Поскольку выше я уже ввёл этот ориентир вовлечённости, то добавлю, что отпустить воображение и дать ему полную волю я могу лишь при чтении. Да, пожалуй, главное соперничество у меня бы вышло между кинематографом и литературой. Хотя соперничество, наверное, слишком жестокое слово. Это два круговорота эстетических удовольствий, попеременно утягивающих меня к себе. Они оба обладают недостающими друг другу преимуществами, которые в сумме обогащают результаты каких-то моих внутренних поисков. При этом делиться переживаниями о прочтенных книгах мне намного тяжелее и волнительнее, нежели впечатлениями от фильмов. Литературные открытия получаются слишком сокровенными и личными, чтобы решиться обсуждать их с кем-нибудь.
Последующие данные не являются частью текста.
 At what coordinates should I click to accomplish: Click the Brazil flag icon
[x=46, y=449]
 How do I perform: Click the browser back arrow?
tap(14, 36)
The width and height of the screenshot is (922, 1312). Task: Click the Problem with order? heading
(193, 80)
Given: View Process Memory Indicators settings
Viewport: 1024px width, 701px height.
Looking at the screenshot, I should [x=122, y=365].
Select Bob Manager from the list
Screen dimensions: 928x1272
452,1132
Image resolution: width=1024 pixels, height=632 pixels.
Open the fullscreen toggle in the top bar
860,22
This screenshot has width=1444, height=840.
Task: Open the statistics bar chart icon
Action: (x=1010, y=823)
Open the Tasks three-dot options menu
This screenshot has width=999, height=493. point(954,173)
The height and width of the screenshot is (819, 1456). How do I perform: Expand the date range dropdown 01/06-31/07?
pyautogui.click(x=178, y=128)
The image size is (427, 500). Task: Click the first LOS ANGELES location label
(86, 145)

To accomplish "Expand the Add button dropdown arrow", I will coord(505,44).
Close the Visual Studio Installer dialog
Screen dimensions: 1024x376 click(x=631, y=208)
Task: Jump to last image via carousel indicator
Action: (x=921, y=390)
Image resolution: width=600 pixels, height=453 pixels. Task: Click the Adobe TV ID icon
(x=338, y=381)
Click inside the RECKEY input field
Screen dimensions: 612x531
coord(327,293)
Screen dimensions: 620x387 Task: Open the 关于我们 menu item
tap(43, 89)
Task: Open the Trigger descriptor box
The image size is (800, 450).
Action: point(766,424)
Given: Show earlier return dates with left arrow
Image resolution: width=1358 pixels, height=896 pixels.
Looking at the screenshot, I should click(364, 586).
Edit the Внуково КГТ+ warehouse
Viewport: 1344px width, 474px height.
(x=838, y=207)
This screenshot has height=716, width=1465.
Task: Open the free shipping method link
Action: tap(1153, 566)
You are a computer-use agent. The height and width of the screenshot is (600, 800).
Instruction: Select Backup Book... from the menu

Я даже неохотно выдаю, что я читаю в настоящий момент, будто этот секрет может выдать меня всего с головой.

Школьное

Я часто страдаю от недостатка хорошего знания искусства. Это началось, наверное, ещё со школы. В седьмом классе, после болезни нашей руководительницы и ухода некоторых преподавателей мы потерялись, бросались от одних учительниц к другим по многим предметам. Это вызвало переполох, появлялись окна, выраставшие в дыры. Седьмой класс мы прошли без литературы и истории. На уроки нам присылали хромую библиотекаршу, которая могла лишь с большими трудностями контролировать тишину, задавала что-то на дом и совсем ничего не могла рассказать. Так я надолго потерял XVIII век, и он дольше всех оставался для меня неизведанным пятном. А от искусства средневековья навсегда запали лишь печальные вытянутые древнерусские святые, да ещё и в чёрно-белом изображении.

1 сентября

В школе в девятом классе у нас не было никаких тугомотных линеек на крыльце школы с зачитыванием первоклассниками ежегодных стихотворений, не было песенок о чудесах арифметике и глубинной сакральности школьных звонков, не было пёстрых толп с мальчишками в неудачных дестких костюмах и девчонками с бантами в три раза больше головы. Ученики одинокими серыми пятнами быстро появлялись со всех сторон и шустро впрыгивали внутрь школы. В тот день шёл дождь.
Это был первое дождливое 1 сентября. Даже учителя не припоминали такого за свою практику. Все оказались немного разочарованными и неподготовленными.

Второй раз дождь на 1 сентября шёл в 2002 г. Но, правда, уже вечером. Днём было солнечно, и все шныряли без дела. Я помню тот день. Это был второй курс моего первого института.

Ну и сегодня вот ещё прекрасная погода.